### WHAT YOU WILL DO
Go through the following data and transcribe exactly the stretch of lines from the one holding "About (809, 2356)" to the one holding "Cinematic (189, 2405)", both included.
*** Opening of RECORDS SHOWN ***
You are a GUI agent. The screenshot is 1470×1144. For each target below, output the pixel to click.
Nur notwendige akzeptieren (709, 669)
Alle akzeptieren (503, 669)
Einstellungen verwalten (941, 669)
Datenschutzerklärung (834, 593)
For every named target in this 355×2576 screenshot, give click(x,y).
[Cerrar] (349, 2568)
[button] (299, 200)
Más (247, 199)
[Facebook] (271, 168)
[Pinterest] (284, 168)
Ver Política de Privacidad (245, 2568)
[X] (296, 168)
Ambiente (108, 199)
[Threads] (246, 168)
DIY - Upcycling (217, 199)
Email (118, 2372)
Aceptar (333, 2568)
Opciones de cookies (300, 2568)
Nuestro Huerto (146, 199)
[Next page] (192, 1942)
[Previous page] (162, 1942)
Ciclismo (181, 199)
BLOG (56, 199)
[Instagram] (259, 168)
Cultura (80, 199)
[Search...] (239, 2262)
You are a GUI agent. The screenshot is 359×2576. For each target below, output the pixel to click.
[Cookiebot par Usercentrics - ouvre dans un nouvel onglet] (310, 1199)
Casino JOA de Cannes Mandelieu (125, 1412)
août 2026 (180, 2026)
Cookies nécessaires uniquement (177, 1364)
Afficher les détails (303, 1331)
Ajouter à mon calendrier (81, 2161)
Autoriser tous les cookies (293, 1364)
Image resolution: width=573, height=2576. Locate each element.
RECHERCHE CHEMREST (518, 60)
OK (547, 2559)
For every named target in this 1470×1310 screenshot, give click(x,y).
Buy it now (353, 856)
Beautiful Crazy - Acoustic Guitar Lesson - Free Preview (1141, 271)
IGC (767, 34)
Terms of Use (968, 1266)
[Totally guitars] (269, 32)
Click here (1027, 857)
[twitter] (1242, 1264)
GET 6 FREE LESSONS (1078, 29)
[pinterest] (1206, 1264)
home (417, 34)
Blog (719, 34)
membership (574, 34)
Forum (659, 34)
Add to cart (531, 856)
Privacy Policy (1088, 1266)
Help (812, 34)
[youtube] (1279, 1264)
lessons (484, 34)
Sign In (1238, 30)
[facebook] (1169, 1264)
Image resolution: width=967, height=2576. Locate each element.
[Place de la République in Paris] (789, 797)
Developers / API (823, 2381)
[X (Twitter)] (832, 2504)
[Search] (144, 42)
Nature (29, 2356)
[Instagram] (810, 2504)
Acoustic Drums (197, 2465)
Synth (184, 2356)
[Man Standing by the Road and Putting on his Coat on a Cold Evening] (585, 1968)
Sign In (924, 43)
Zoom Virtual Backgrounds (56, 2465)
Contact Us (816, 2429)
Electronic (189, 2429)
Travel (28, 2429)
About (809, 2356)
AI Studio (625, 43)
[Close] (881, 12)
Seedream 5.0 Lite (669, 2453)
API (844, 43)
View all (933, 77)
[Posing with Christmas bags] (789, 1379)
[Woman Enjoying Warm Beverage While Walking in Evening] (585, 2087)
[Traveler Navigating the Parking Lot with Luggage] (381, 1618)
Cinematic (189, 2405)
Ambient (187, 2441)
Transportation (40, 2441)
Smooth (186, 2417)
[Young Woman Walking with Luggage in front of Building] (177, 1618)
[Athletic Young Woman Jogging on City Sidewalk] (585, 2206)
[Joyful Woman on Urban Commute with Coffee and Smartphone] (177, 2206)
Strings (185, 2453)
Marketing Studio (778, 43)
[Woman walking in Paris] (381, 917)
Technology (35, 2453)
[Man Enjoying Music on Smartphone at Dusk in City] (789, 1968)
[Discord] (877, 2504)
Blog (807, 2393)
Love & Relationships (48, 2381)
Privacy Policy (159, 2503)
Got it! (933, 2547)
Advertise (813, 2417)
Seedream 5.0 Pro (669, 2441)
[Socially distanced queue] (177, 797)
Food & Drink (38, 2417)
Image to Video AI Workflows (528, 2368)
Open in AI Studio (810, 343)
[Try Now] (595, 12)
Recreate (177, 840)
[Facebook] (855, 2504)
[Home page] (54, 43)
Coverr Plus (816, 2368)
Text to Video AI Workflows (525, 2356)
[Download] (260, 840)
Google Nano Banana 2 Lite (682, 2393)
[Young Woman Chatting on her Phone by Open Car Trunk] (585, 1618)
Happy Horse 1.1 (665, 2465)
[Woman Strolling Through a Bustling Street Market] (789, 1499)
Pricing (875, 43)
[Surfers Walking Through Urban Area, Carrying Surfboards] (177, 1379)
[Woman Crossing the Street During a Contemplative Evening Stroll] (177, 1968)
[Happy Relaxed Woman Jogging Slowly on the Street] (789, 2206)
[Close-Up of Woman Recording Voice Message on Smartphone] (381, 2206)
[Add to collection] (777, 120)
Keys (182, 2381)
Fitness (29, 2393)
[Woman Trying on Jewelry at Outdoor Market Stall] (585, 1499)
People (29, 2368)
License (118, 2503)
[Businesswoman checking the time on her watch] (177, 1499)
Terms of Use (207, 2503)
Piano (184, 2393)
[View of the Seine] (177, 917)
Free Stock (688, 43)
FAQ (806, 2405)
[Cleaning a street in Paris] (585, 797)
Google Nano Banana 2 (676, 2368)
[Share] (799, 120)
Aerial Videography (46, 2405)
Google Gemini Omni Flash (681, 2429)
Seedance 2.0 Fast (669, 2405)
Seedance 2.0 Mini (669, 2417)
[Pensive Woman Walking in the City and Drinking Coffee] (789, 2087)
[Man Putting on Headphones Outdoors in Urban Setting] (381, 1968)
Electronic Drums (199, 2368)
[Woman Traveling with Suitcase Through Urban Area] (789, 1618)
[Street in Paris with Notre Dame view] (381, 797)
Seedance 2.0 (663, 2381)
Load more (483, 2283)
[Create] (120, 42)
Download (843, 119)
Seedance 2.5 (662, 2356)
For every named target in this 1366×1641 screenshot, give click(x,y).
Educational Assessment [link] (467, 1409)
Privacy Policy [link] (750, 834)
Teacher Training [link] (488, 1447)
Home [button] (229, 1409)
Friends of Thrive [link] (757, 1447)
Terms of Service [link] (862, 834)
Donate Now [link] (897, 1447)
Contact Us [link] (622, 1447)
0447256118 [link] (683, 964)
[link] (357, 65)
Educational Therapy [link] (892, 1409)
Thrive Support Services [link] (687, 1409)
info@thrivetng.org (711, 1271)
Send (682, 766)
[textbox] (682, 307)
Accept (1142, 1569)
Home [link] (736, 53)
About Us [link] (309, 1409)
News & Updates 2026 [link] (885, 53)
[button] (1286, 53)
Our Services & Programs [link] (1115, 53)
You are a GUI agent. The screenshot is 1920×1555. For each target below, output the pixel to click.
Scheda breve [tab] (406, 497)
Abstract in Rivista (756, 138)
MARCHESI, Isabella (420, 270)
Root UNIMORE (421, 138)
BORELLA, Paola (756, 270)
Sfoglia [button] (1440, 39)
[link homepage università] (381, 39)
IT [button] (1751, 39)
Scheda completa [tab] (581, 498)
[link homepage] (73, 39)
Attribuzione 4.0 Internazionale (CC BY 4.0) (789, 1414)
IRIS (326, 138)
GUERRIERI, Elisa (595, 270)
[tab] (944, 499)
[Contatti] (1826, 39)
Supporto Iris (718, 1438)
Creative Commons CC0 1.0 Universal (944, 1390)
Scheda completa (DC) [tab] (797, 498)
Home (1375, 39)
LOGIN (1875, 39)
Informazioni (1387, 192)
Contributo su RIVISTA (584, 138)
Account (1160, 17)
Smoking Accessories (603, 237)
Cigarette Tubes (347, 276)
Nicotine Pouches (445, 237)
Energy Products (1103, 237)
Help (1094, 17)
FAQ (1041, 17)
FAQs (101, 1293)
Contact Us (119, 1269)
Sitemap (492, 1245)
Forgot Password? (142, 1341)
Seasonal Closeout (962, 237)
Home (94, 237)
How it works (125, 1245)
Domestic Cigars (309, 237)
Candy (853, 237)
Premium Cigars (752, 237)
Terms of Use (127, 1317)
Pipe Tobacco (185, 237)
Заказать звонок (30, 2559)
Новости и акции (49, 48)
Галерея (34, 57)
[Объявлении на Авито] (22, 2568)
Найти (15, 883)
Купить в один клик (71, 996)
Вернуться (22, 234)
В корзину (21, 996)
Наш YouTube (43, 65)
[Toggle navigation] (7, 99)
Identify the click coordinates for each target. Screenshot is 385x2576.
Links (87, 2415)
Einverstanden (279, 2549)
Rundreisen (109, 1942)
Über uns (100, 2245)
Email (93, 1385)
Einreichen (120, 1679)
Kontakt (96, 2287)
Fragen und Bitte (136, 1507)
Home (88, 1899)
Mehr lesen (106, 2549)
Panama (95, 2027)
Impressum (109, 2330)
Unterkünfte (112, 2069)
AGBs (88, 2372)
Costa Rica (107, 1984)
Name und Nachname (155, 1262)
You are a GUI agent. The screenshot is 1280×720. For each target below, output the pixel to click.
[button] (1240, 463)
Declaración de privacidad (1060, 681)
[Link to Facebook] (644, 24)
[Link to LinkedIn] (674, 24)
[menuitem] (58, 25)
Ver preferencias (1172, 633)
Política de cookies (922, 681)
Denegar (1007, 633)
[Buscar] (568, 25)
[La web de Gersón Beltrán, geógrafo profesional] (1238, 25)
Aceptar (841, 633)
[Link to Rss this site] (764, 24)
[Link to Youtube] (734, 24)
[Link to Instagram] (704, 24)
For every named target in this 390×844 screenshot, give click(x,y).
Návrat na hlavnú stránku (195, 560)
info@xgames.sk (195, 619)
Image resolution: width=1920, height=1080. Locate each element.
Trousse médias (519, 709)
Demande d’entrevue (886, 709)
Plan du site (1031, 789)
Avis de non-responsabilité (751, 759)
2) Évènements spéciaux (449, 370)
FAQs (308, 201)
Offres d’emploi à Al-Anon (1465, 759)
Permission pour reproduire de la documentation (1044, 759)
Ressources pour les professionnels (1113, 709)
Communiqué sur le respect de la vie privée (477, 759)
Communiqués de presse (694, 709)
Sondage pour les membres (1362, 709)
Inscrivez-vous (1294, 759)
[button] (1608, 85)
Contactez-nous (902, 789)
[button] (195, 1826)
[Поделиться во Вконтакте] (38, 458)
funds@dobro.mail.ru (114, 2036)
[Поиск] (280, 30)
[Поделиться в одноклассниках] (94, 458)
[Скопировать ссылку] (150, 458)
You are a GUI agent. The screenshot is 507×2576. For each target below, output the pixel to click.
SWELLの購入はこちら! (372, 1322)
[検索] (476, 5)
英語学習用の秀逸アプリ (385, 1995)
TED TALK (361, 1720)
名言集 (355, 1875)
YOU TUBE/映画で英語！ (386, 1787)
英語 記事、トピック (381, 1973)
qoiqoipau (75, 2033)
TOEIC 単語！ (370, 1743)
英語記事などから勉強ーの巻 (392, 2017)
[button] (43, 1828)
*** Close of RECORDS SHOWN ***
### PROBLEM SOLUTION
About (809, 2356)
AI Studio (625, 43)
[Close] (881, 12)
Seedream 5.0 Lite (669, 2453)
API (844, 43)
View all (933, 77)
[Posing with Christmas bags] (789, 1379)
[Woman Enjoying Warm Beverage While Walking in Evening] (585, 2087)
[Traveler Navigating the Parking Lot with Luggage] (381, 1618)
Cinematic (189, 2405)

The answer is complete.